We have secretly suspected our young people of being obsessed with social media. Now a new study appears to show social media use is invading our children’s bedrooms and increasingly robbing them of their sleep.
The research confirmed that twenty-five percent of young people regularly wake up during the night to check their social media feeds and send messages. Growing educator and parental concerns about social media’s negative impact on our young people’s lives are evidenced by these latest findings.
According to the Journal of Youth Studies, this unfortunate nighttime behavioral pattern is surfacing at school. Active nighttime social media users are three times more likely to report feeling constantly tired at school compared to peers who do not log on at night. This may have major implication for their performance in class, cognitive uptake and information processing ability.
The study recruited over 900 pupils aged 12 to 15 years. They were asked to self-report on how often they woke during the night to check social media and to log the times they woke and went back to sleep. Participants were also asked to rank on how happy they felt with several facets of their life ranging from friendships to perceptions of their experience at school, through to their own appearance.
Twenty-five percent of young people surveys reported ‘almost always’ waking up to check their social media feeds. The study found girls were far more likely to check in with their social media feeds than boys. Study participants who indicated they regularly woke up during the evening to check in with social media or who didn’t wake up at a regular time each morning were three time more likely to report feeling constantly tired at school by comparison with peers who didn’t check in on social media. A further connection was found between young people who reported being always tired were on average less happy than their peers.
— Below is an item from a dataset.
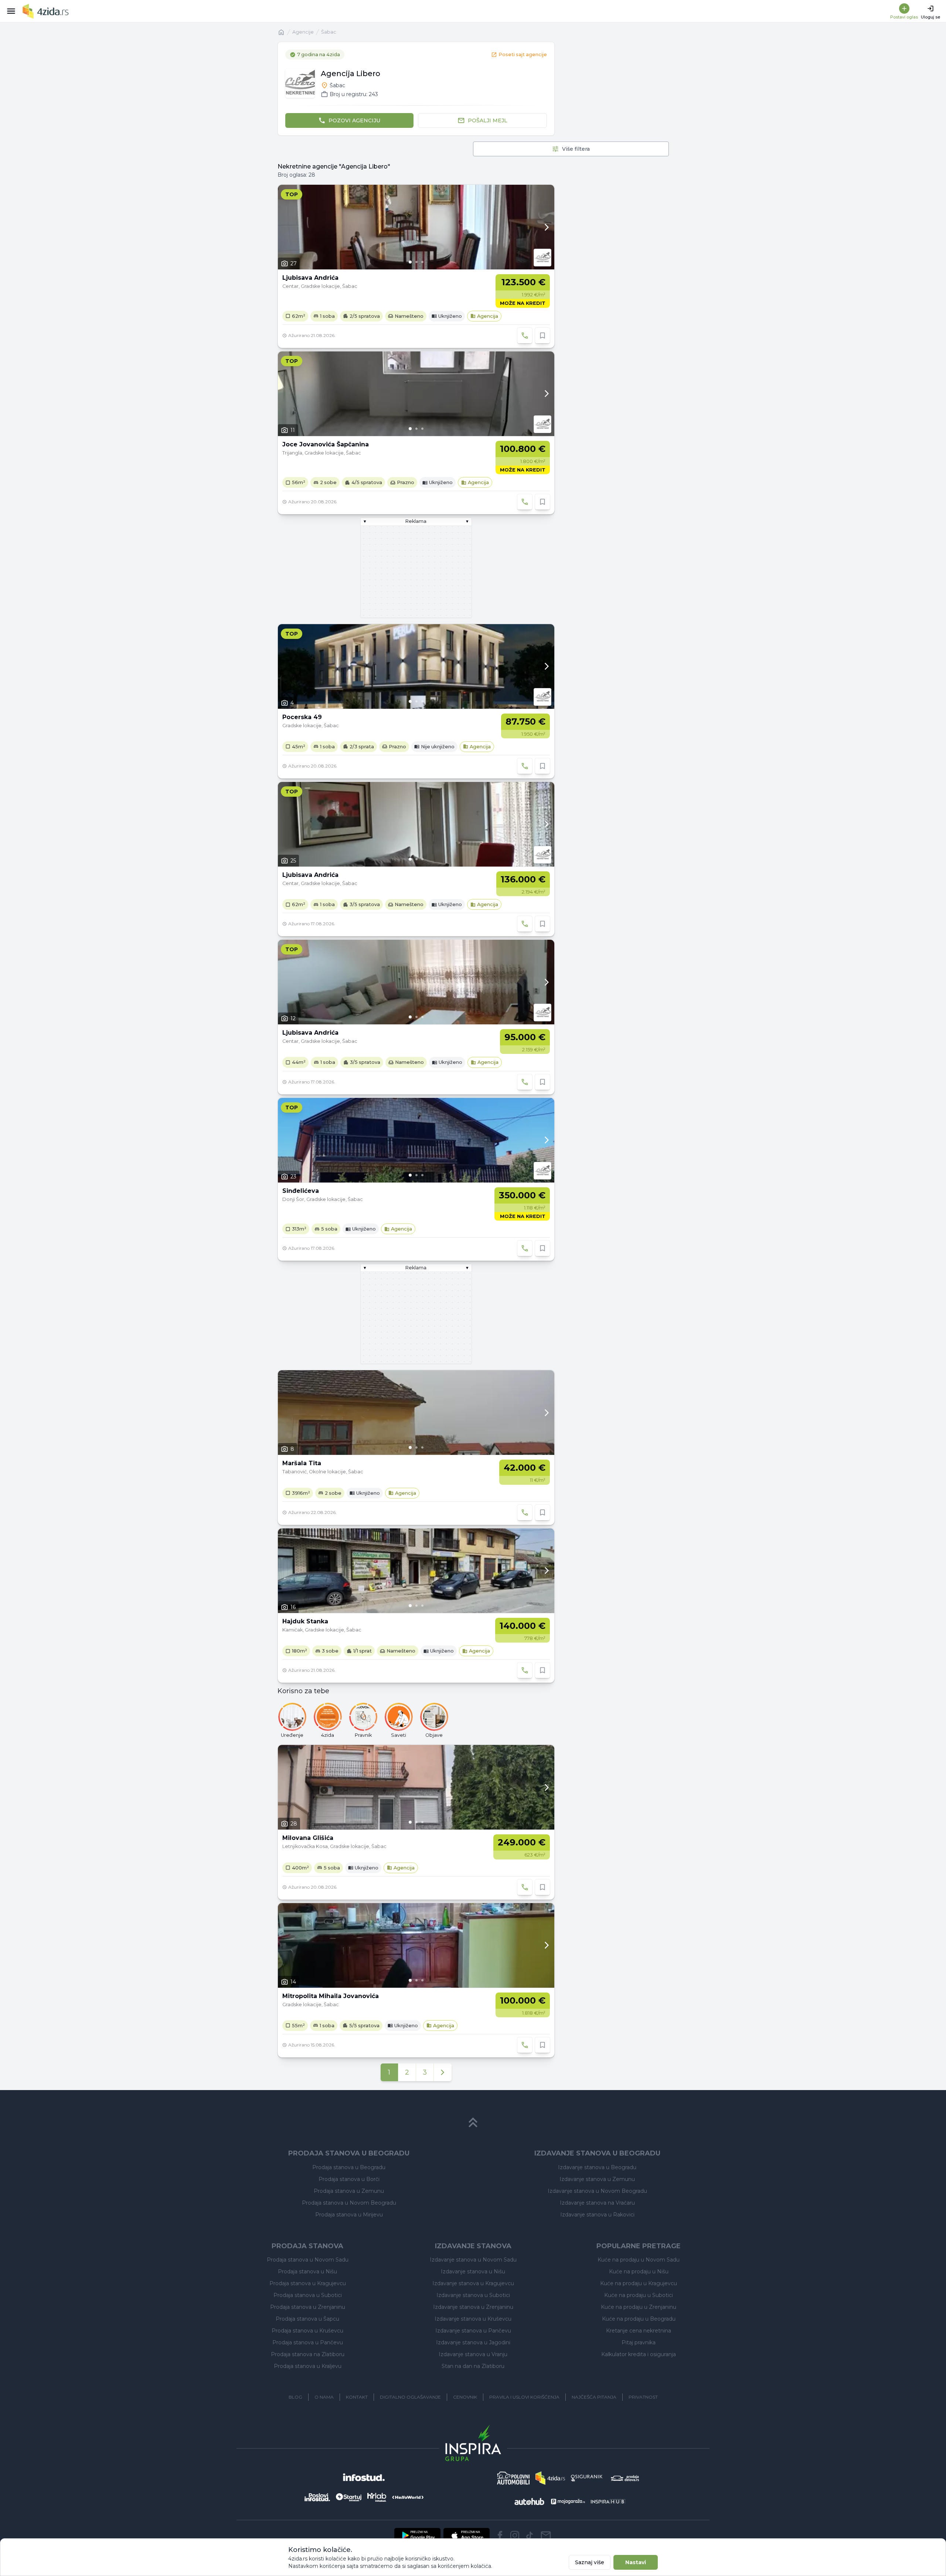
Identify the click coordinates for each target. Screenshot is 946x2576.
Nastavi (635, 2562)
Professor Sally Power, Co-Director (Cardiff) Wales Institute For Social and Economic Research, Data and Methods and the author of the study commented, “Our research shows that a small but significant number of children and young people say they often go to school feeling tired – and these are the same young people who also have the lowest levels of well-being. One in five young people questioned woke up every night and over one third wake up once a week to check for messages. Use of social media appears to be invading the ‘sanctuary’ of the bedroom.
Summary
There are growing concerns about the intrusive nature of social media on young people’s lives, particularly at night in their beds. The study generally supports these concerns, although the diverse causes of tiredness at school requires further large-scale studies to establish clear causal links between social media habits and tiredness at school.